### Data to process
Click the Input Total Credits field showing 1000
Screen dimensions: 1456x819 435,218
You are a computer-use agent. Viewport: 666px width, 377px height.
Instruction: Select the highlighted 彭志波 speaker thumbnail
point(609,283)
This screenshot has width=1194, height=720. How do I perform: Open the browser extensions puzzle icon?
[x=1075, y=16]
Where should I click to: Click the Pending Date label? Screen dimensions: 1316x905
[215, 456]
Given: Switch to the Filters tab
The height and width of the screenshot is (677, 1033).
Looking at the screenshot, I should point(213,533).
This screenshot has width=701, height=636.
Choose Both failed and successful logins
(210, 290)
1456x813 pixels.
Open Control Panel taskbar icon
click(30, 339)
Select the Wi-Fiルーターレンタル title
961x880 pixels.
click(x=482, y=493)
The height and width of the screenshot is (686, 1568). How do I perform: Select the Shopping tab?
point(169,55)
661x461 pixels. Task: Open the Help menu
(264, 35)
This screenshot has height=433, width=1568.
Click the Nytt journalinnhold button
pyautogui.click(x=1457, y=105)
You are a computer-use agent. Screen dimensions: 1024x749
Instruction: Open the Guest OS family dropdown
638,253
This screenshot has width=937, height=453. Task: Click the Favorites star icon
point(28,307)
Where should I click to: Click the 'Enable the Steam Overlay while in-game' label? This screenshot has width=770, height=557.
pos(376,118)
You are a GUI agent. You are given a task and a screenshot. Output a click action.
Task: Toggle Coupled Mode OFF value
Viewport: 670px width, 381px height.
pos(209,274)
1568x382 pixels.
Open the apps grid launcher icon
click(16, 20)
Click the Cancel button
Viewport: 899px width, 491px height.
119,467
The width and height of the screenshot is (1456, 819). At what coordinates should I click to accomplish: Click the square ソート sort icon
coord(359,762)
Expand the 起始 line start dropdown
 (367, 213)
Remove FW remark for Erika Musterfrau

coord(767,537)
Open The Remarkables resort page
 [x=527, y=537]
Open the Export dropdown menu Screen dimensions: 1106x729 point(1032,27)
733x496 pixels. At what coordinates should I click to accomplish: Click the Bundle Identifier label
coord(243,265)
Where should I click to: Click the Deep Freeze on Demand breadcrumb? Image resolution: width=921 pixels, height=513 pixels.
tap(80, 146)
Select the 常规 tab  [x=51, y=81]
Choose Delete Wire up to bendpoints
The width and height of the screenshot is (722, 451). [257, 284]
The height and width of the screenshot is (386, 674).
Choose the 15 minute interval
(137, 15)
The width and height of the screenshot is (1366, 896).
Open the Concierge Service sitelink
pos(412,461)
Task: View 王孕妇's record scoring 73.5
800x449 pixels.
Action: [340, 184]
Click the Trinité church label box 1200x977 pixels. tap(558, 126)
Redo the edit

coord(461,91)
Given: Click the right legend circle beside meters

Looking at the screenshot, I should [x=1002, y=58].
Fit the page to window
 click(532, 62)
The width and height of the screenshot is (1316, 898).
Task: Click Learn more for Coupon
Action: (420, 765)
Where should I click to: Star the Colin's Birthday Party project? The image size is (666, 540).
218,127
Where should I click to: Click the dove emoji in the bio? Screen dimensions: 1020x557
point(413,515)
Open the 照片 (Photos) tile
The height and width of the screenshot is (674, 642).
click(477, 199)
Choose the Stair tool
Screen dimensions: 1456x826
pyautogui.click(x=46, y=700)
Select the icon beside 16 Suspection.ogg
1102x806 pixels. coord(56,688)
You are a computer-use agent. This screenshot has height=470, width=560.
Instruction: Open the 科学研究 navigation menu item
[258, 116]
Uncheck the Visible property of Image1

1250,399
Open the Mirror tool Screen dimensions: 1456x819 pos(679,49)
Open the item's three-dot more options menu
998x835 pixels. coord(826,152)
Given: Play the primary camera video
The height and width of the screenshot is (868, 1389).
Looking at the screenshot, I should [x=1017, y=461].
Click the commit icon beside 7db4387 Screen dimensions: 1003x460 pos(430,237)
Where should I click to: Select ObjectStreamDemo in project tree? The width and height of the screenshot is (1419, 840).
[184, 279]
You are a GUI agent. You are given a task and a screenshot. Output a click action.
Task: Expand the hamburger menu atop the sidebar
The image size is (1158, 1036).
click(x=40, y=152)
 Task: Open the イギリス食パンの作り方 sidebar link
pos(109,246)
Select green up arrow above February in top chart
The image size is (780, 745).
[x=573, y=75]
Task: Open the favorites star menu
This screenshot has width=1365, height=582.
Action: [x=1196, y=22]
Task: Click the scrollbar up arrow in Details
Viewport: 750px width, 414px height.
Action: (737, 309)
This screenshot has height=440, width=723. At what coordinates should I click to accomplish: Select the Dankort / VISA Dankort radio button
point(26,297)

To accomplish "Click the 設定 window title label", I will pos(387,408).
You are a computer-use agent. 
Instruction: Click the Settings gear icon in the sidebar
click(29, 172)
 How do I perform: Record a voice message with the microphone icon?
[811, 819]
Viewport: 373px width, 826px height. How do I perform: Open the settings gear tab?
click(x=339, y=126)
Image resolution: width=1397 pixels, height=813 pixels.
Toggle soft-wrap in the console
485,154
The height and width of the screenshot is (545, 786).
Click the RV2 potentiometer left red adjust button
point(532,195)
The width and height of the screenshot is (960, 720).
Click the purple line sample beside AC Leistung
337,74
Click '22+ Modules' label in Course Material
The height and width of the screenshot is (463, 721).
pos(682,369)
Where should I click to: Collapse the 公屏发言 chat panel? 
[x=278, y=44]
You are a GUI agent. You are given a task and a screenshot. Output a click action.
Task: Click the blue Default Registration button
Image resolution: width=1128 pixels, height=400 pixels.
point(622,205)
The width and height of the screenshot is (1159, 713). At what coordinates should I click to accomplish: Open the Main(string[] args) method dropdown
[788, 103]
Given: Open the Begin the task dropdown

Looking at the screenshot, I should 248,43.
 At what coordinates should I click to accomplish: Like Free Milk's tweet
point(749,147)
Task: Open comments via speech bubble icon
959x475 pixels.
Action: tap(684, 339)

### Job
Locate every line in the listing above that contains the word "window", and copy each such line.

### Exercise answer
Fit the page to window
To accomplish "Click the 設定 window title label", I will pos(387,408).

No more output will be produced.